Attorney general opts for a 60-day probe into Gore's fund-raising calls; veep vows his full cooperation

reno

WASHINGTON (AllPolitics, Oct. 3) -- Attorney General Janet Reno announced today she has decided to expand a Justice Department inquiry into whether Vice President Al Gore broke the law by making campaign fund-raising phone calls from his White House office.

In a statement to the Court of Appeals, Reno indicated it will take more time to review the factual and legal issues behind Gore's fund-raising calls.

"Because the initial inquiry period is limited to 30 days and because of the complexity of the factual and legal issues presented by this matter, I have been unable to determine whether there is sufficient specific and credible evidence to suggest a violation of federal criminal law," Reno wrote. "As a result I am required to commence a preliminary investigation." That preliminary probe will last 60 days.

gore

Gore, traveling in Florida, said it was inevitable the Justice Department review would extend longer than 30 days because the amount of paperwork to review.

Gore said Reno's decision was "not surprising" and he would "continue to cooperate fully and completely."

"I remain totally confident that what I did was legal and proper," Gore told reporters. (320K wav sound)

Sources said FBI agents could begin interviewing people associated with the fund-raising calls, possibly including the vice president himself, as early as next week.

This latest phase of the Justice Department's review could lead to appointment of an independent counsel, which in turn could mean a long and politically damaging review of Gore's activities.

--- Given data ---
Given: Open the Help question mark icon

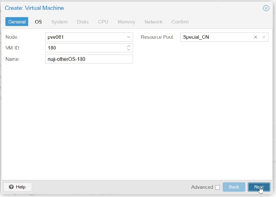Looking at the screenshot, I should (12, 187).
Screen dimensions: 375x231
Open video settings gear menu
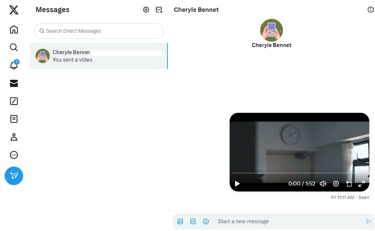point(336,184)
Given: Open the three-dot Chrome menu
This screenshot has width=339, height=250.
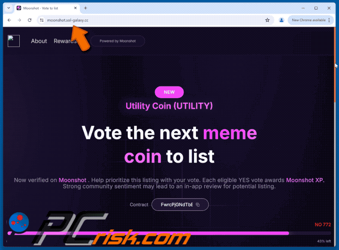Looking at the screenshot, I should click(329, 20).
---
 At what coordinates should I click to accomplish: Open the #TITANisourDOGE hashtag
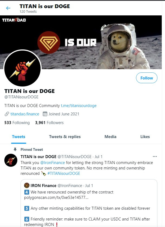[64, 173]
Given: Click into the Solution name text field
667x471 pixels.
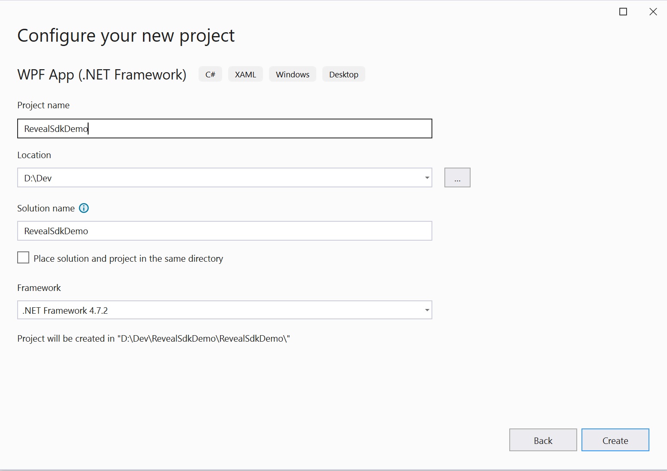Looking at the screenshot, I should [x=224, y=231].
...
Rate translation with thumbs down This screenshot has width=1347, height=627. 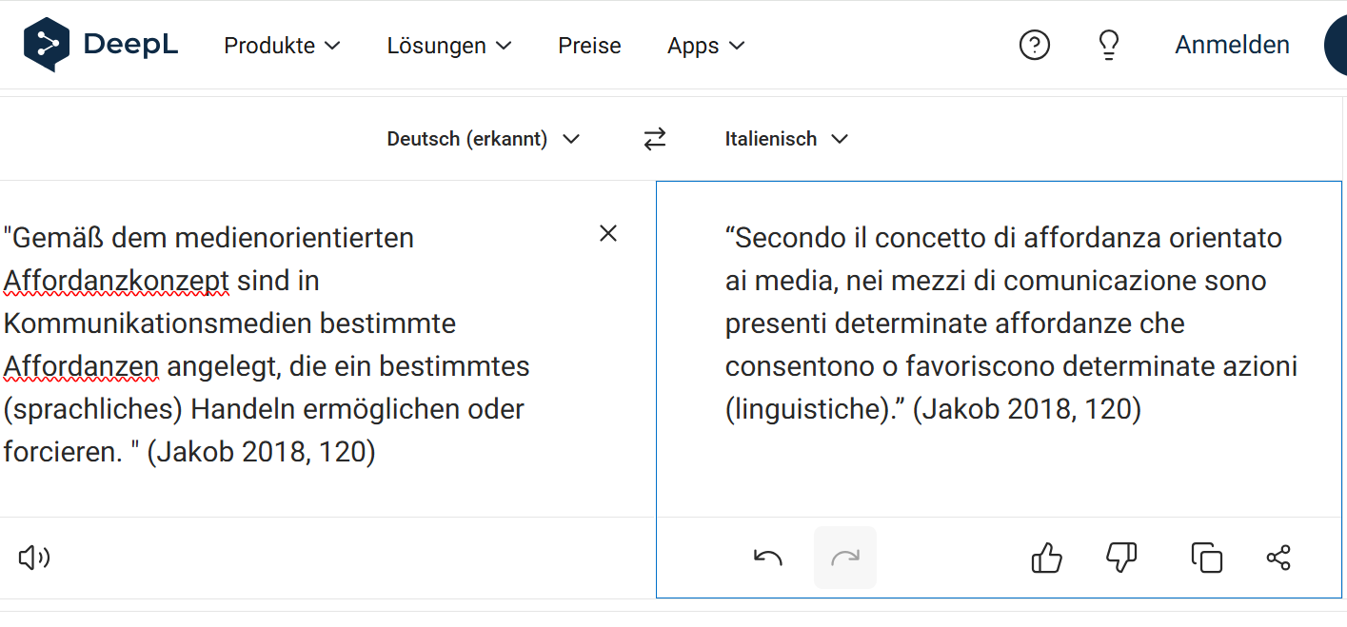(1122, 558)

--- Task to carry out ---
Condense the paragraph of the news report on the Gore fund-raising inquiry that begins "Because the initial inquiry period" into a short list of its main facts.

--- Exercise output ---
- Reno wrote that the initial inquiry period was limited to 30 days.
- She said the factual and legal issues were complex.
- For those reasons, she could not determine whether there was sufficient specific and credible evidence of a violation of federal criminal law.
- As a result, she was required to begin a preliminary investigation.
- The preliminary investigation will last 60 days.